Since June 2021, Cédric Jubillar has been in pre-trial detention for spousal homicide. He is indeed for justice the number 1 suspect in the disappearance of his wife Delphine, which took place on the night of December 15 to 16, 2020. For the authorities, the clues overwhelm the painter-plasterer who was in divorce proceedings of the mother of his two children, Louis and Elyah. In his psychological report, the detainee from Seysses prison near Toulouse affirms his version and believes that the gendarmes have disguised the truth.
Since day one, Cédric Jubillar has claimed his innocence. Through his lawyers who say the case against him is empty, but also through his voice. Indeed, his confidences during his psychological expertise were revealed by The Parisian. They reveal the explanations given by the controversial Tarn craftsman on the evidence which tends to show that he could be involved in the murder of his wife.
This is how he argued that the investigation would be rigged: “The gendarmes covered up the evidence: the blood on the pajamas, the car moved, lots of little things like that.“On July 6, 2021, The world had revealed that traces of sperm had been found on Cédric’s pajamas. But for the lawyers of the 34-year-old painter-plasterer, this task would only be a “microtrace of blood on the sleeve mixed with semen, which would correspond more to a sexual intercourse than to a crime“.
As for the moved car, Cédric Jubillar refers to the statements of his neighbors. The latter claimed that the vehicle always parked in the same direction by Delphine had strangely been stored in the opposite direction on the morning of her disappearance. What to think that the controversial man would have used the vehicle during the fatal night. What had rebounded the defense of the accused: “the report of the gendarmes on the position of the vehicle was made in the middle of the day after the disappearance which does not allow to affirm that it was ‘hood down’ in the early morning“However, when the car was parked facing downhill, according to neighbors, that was when Cedric Jubillar drove it.

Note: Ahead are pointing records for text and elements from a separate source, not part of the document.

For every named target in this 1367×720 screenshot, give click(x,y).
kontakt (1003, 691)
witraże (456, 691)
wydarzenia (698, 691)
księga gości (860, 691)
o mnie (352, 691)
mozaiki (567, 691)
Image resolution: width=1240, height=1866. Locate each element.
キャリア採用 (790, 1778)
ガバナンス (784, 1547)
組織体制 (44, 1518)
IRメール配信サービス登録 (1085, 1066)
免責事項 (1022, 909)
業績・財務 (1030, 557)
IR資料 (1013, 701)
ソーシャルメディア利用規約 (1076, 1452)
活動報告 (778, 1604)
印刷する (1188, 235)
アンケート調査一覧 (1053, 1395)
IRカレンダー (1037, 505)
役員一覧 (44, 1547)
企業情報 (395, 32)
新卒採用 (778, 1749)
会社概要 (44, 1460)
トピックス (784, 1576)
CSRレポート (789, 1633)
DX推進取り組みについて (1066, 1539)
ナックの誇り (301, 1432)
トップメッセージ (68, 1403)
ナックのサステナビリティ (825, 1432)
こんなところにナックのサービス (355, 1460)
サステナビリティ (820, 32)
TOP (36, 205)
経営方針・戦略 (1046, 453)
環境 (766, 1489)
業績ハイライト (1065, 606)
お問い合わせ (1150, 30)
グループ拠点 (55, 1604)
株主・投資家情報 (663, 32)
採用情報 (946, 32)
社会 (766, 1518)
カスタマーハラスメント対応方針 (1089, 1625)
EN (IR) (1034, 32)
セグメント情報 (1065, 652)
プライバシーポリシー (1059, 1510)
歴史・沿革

In this case without a crime scene and without a body, everyone’s word comes before that of the others. Concrete evidence is lacking – there is, however, such as the missing glasses’ broken glasses – and both parties know this very well. For the defense, it is proof that the accusations are unfounded, for the prosecution, his behavior says enough about the role he was able to play. Provocative, seeming little affected by the brutal and unexplained absence of the mother of his children, and aware that she had a lover, he has everything the ideal culprit. After a year and a half of investigation, the doubt remains.
Cédric Jubillar remains presumed innocent of the charges against him until the final judgment of this case.